Очень верно почувствует Римская церковь или, точнее, Римская курия, в лице Святейшей Инквизиции 1255 года, в городе Ананьи (Anagni), грозную для себя опасность в Иоахиме. Этот тишайший «Ангельский учитель» в самом деле страшнее для Церкви — не внешне, а внутренне мятежнее, революционно-врывчатей, буйного и шумного Лютера: только одно отрицание старого — обращенное к Церкви голое «нет» — у Лютера, а у Иоахима — «нет» и «да», отрицание старого и утверждение нового. Вот почему Церковь не посмеет его отлучить и анафематствовать открыто, как это сделает с Лютером; так мы не смеем уронить или ударить молотком начиненную динамитом бомбу. Только учеников Иоахима Церковь или опять-таки, точнее, Римская курия будет отлучать и сжигать на кострах беспощадно, а его самого будет замалчивать и мягкою рукою душить, где-то в углу, не в Риме, а в городке Ананьи. Мягкою тоже и «ученой рукой», docta manu, подчеркнет св. Фома Аквинский в книгах Иоахима неблагополучные по «ереси» места, готовя «Вечное Евангелие» к огню Инквизиции; [51] а около 1260 года поместный Арльский собор (Aries), донося кому надо, что многие иноки хранят Иоахимовы книги в потайных местах келий своих, признáет, все так же потихоньку, «Евангелие Духа Святого» «ядовитым учением», doctrina venenata. [52]

XXIII

Верно и глубоко поняли судьи-инквизиторы, в страшной для них свободе Иоахима, возможность «революционного» взрыва. «Вечное Евангелие» внушало им такое же чувство, какое испытывают люди, ходящие с зажженной свечой в пороховой погреб; а через семь веков, с крайне противоположной точки зрения, по закону «сходящихся крайностей», испытает точно такое же чувство Ренан.
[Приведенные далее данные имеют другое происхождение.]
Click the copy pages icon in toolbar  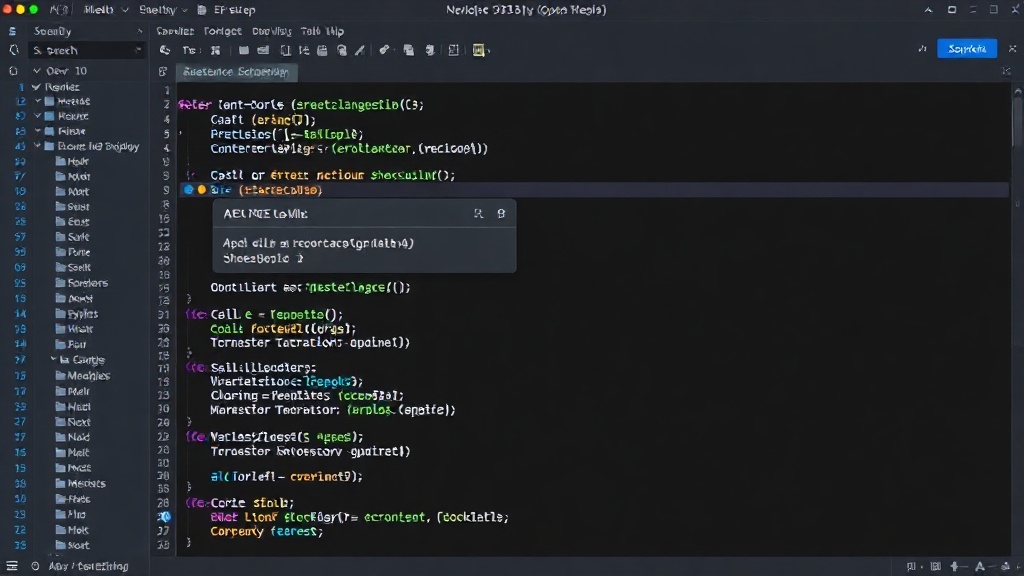tap(408, 50)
«Если бы, — говорит он, — все разумные силы порядка, в XIII веке, — Римская церковь, Парижский университет, Братство св. Доминика (отца Святейшей Инквизиции), гражданская власть — силы, столь часто враждовавшие, не соединились против этой дерзновеннейшей из всех попыток религиозного творчества, какие сделаны были в христианстве за последние века, то она изменила бы все лицо мира… Но как для нас ни возмутительна свирепая жестокость, с какой подавлено было это странное учение… надо все же признать, что истинный прогресс был не с ним, а с параллельным движением, увлекавшим умы к науке, к политическим преобразованиям и к окончательному установлению светского общества. Можно было уже и тогда, в 1255 году (год свирепейшего гонения на учеников Иоахима), предвидеть, что прогресс, как люди наших дней понимают его, идет не снизу, а сверху, не от воображения, а от разума, не от вдохновения, а от здравого смысла, ибо никакими человеческими усилиями не могут быть отодвинуты границы возможного». [53]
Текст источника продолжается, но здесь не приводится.